** INPUT DATA follows **
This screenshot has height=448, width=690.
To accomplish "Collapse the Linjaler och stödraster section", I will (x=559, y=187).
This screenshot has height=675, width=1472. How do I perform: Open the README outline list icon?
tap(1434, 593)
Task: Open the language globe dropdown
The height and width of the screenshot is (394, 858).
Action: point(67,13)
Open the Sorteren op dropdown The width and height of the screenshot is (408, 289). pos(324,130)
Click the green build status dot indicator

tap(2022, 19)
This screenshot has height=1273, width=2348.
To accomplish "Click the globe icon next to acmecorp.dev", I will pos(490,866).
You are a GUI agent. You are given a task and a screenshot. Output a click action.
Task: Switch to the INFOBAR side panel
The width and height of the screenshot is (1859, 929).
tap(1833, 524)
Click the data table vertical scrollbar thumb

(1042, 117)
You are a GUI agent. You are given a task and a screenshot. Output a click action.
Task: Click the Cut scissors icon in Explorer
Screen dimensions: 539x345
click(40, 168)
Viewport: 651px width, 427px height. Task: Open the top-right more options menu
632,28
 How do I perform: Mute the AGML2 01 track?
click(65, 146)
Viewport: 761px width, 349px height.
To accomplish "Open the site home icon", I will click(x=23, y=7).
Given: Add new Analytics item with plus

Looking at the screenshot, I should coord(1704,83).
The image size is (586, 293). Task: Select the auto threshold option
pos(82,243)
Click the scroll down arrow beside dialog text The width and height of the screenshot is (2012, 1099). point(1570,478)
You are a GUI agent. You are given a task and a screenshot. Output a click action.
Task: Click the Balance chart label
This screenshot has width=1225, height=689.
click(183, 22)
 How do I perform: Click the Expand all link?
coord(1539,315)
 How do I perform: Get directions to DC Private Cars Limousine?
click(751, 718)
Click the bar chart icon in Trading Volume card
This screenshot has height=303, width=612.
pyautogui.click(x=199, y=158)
** End of INPUT DATA **
**YOUR ASSIGNMENT**
Write every record out again, letter for letter.

**THE COMPLETED TASK**
This screenshot has height=448, width=690.
To accomplish "Collapse the Linjaler och stödraster section", I will (x=559, y=187).
This screenshot has height=675, width=1472. How do I perform: Open the README outline list icon?
tap(1434, 593)
Task: Open the language globe dropdown
The height and width of the screenshot is (394, 858).
Action: point(67,13)
Open the Sorteren op dropdown The width and height of the screenshot is (408, 289). pos(324,130)
Click the green build status dot indicator

tap(2022, 19)
This screenshot has height=1273, width=2348.
To accomplish "Click the globe icon next to acmecorp.dev", I will pos(490,866).
You are a GUI agent. You are given a task and a screenshot. Output a click action.
Task: Switch to the INFOBAR side panel
The width and height of the screenshot is (1859, 929).
tap(1833, 524)
Click the data table vertical scrollbar thumb

(1042, 117)
You are a GUI agent. You are given a task and a screenshot. Output a click action.
Task: Click the Cut scissors icon in Explorer
Screen dimensions: 539x345
click(40, 168)
Viewport: 651px width, 427px height. Task: Open the top-right more options menu
632,28
 How do I perform: Mute the AGML2 01 track?
click(65, 146)
Viewport: 761px width, 349px height.
To accomplish "Open the site home icon", I will click(x=23, y=7).
Given: Add new Analytics item with plus

Looking at the screenshot, I should coord(1704,83).
The image size is (586, 293). Task: Select the auto threshold option
pos(82,243)
Click the scroll down arrow beside dialog text The width and height of the screenshot is (2012, 1099). point(1570,478)
You are a GUI agent. You are given a task and a screenshot. Output a click action.
Task: Click the Balance chart label
This screenshot has width=1225, height=689.
click(183, 22)
 How do I perform: Click the Expand all link?
coord(1539,315)
 How do I perform: Get directions to DC Private Cars Limousine?
click(751, 718)
Click the bar chart icon in Trading Volume card
This screenshot has height=303, width=612.
pyautogui.click(x=199, y=158)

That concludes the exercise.